**Extracted material:**
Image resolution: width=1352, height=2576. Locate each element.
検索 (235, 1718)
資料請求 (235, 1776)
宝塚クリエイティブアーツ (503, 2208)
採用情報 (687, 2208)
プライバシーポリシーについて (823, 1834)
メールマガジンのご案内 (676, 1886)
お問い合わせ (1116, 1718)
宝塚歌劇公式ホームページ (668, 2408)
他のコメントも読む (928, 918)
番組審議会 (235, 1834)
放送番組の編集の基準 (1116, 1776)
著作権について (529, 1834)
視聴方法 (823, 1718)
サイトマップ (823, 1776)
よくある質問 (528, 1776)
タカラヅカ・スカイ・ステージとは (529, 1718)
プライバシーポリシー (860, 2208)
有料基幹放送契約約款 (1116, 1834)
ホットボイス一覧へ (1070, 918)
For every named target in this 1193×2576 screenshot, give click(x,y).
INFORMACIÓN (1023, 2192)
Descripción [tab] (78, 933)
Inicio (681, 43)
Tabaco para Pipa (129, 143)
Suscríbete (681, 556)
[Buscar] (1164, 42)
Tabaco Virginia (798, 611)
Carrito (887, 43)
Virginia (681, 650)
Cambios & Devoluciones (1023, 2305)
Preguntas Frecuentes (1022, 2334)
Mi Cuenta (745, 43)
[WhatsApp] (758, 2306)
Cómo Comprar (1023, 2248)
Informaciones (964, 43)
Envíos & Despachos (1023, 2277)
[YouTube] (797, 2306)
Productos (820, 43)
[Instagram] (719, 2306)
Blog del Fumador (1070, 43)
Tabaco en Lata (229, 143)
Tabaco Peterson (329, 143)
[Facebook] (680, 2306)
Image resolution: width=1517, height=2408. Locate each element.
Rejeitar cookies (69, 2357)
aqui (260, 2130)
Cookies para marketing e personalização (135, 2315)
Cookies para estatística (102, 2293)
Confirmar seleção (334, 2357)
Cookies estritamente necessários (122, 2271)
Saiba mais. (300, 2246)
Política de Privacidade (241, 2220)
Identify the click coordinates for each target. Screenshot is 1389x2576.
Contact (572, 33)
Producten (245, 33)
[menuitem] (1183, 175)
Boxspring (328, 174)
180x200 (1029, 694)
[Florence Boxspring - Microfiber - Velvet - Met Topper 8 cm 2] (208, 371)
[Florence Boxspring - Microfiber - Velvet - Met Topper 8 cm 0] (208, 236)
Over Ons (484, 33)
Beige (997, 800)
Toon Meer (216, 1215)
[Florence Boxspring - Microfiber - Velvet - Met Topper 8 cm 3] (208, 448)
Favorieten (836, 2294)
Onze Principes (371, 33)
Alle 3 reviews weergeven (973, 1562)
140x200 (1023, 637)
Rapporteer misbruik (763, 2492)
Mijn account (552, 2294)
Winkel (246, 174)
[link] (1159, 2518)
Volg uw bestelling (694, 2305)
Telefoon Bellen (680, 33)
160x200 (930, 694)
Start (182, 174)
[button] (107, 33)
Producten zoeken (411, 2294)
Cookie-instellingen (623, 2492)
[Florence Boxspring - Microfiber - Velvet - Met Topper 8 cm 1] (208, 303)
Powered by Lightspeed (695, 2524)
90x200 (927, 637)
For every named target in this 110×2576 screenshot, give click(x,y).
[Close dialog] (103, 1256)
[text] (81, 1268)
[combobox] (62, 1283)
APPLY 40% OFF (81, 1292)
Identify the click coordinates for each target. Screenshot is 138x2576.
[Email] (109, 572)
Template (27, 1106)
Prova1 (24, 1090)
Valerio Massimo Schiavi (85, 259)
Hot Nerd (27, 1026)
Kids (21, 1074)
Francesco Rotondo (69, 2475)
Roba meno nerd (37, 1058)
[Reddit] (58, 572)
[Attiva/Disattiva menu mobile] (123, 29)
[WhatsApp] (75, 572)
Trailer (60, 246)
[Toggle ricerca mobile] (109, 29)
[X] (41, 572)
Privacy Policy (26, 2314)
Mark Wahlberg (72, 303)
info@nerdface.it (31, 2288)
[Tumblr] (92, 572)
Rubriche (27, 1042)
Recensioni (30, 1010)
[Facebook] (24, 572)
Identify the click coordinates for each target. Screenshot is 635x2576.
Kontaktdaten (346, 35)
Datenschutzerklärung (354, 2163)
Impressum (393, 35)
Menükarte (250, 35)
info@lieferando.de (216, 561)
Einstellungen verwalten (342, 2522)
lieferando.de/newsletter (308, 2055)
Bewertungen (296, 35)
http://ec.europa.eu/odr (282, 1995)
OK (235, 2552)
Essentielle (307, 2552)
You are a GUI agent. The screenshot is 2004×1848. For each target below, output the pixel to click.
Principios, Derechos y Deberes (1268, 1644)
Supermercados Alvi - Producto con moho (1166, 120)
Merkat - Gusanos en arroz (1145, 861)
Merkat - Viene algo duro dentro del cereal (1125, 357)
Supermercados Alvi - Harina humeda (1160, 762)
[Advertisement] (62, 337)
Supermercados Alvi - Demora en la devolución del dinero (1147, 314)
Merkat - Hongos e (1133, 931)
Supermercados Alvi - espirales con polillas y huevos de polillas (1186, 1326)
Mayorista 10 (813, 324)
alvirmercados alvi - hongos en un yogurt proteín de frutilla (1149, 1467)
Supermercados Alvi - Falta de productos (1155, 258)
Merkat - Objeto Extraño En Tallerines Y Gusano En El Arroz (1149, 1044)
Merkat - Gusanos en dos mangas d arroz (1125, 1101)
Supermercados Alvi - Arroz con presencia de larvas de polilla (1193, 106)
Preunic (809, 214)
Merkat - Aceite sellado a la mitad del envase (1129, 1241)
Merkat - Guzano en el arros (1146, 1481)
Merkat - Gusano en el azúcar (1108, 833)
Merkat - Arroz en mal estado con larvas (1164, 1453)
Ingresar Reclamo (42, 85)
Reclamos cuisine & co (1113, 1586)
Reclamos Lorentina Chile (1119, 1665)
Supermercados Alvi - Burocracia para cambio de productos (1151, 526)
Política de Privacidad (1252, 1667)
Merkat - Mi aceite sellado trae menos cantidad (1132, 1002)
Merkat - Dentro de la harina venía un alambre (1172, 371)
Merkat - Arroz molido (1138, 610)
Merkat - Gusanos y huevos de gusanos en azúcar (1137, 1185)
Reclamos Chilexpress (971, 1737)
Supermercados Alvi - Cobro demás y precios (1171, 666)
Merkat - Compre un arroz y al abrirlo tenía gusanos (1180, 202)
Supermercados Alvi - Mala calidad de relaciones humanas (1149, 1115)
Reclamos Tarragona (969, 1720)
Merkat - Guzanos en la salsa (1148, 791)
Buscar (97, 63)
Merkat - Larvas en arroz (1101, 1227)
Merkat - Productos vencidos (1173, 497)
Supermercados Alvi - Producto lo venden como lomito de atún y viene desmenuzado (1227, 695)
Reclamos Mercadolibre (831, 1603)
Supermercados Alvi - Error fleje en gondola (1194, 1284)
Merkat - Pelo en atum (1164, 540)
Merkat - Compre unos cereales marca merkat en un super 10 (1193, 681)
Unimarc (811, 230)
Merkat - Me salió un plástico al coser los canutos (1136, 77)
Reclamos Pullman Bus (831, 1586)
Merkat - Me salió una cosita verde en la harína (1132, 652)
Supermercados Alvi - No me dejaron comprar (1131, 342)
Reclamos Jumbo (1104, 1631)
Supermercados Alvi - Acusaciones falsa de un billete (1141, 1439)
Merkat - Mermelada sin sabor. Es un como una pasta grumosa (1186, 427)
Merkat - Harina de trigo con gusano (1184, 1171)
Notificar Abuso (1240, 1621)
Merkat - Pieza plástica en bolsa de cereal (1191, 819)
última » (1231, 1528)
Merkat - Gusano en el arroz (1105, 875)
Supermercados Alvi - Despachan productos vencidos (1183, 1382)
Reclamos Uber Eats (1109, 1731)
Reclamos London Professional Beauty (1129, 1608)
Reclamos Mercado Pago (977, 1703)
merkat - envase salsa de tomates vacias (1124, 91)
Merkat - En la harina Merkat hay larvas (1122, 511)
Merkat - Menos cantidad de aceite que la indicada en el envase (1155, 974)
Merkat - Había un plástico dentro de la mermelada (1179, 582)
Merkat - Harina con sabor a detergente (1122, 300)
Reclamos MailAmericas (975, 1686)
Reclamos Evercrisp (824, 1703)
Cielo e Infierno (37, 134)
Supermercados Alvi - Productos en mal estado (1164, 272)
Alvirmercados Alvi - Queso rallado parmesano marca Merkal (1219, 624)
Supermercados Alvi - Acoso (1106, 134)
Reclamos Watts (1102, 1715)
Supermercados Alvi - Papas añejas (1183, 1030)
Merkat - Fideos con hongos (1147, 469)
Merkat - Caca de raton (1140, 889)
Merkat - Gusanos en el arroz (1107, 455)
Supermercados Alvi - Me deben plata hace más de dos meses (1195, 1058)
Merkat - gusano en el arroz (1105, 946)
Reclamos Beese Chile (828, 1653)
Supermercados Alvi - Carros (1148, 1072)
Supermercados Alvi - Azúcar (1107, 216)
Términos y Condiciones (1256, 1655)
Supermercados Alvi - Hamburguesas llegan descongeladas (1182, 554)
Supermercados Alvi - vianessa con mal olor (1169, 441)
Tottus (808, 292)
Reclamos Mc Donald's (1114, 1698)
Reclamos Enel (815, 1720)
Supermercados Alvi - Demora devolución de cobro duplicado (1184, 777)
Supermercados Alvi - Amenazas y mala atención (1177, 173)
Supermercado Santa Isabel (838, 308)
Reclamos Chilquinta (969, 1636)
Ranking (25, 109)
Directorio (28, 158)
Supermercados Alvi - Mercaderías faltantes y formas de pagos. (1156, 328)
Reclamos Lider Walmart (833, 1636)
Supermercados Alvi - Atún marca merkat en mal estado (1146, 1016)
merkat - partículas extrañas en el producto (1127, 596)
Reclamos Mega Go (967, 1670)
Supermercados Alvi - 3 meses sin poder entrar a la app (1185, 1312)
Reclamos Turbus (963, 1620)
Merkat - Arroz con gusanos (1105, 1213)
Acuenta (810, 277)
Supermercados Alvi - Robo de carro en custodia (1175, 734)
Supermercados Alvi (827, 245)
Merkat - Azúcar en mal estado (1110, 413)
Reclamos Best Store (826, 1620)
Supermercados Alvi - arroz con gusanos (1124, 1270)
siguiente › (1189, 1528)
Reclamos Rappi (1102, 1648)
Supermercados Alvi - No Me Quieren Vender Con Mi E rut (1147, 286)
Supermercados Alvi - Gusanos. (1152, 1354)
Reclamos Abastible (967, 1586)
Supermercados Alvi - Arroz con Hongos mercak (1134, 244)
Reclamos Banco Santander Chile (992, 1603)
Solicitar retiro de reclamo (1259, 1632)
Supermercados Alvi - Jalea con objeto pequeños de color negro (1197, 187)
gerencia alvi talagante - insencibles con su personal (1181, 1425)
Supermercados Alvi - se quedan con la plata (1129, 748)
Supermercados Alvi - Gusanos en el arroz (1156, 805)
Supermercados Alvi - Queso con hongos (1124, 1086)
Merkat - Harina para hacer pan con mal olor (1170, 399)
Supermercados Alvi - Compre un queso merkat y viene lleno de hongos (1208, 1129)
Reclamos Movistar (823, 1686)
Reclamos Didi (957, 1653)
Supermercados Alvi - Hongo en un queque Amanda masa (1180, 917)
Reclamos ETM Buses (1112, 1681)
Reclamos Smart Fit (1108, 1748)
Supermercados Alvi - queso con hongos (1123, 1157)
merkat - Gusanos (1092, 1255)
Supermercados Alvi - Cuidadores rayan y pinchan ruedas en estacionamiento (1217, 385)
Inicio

**Work order:** In the listing above, find the line with "Supermercados Alvi - Arroz con presencia" and the line with "Merkat - Gusano en el arroz (1105, 875)". Output those two lines and every line between them, exactly as written.

**Answer section:**
Supermercados Alvi - Arroz con presencia de larvas de polilla (1193, 106)
Preunic (809, 214)
Merkat - Aceite sellado a la mitad del envase (1129, 1241)
Merkat - Guzano en el arros (1146, 1481)
Merkat - Gusano en el azúcar (1108, 833)
Merkat - Arroz en mal estado con larvas (1164, 1453)
Ingresar Reclamo (42, 85)
Reclamos cuisine & co (1113, 1586)
Reclamos Lorentina Chile (1119, 1665)
Supermercados Alvi - Burocracia para cambio de productos (1151, 526)
Política de Privacidad (1252, 1667)
Merkat - Mi aceite sellado trae menos cantidad (1132, 1002)
Merkat - Dentro de la harina venía un alambre (1172, 371)
Merkat - Arroz molido (1138, 610)
Merkat - Gusanos y huevos de gusanos en azúcar (1137, 1185)
Reclamos Chilexpress (971, 1737)
Supermercados Alvi - Cobro demás y precios (1171, 666)
Merkat - Compre un arroz y al abrirlo tenía gusanos (1180, 202)
Supermercados Alvi - Mala calidad de relaciones humanas (1149, 1115)
Reclamos Tarragona (969, 1720)
Merkat - Guzanos en la salsa (1148, 791)
Buscar (97, 63)
Merkat - Larvas en arroz (1101, 1227)
Merkat - Productos vencidos (1173, 497)
Supermercados Alvi - Producto lo venden como lomito de atún y viene desmenuzado (1227, 695)
Reclamos Mercadolibre (831, 1603)
Supermercados Alvi - Error fleje en gondola (1194, 1284)
Merkat - Pelo en atum (1164, 540)
Merkat - Compre unos cereales marca merkat en un super 10 (1193, 681)
Unimarc (811, 230)
Merkat - Me salió un plástico al coser los canutos (1136, 77)
Reclamos Pullman Bus (831, 1586)
Merkat - Me salió una cosita verde en la harína (1132, 652)
Supermercados Alvi - No me dejaron comprar (1131, 342)
Reclamos Jumbo (1104, 1631)
Supermercados Alvi - Acusaciones falsa de un billete (1141, 1439)
Merkat - Mermelada sin sabor. Es un como una pasta grumosa (1186, 427)
Merkat - Harina de trigo con gusano (1184, 1171)
Notificar Abuso (1240, 1621)
Merkat - Pieza plástica en bolsa de cereal (1191, 819)
última » (1231, 1528)
Merkat - Gusano en el arroz (1105, 875)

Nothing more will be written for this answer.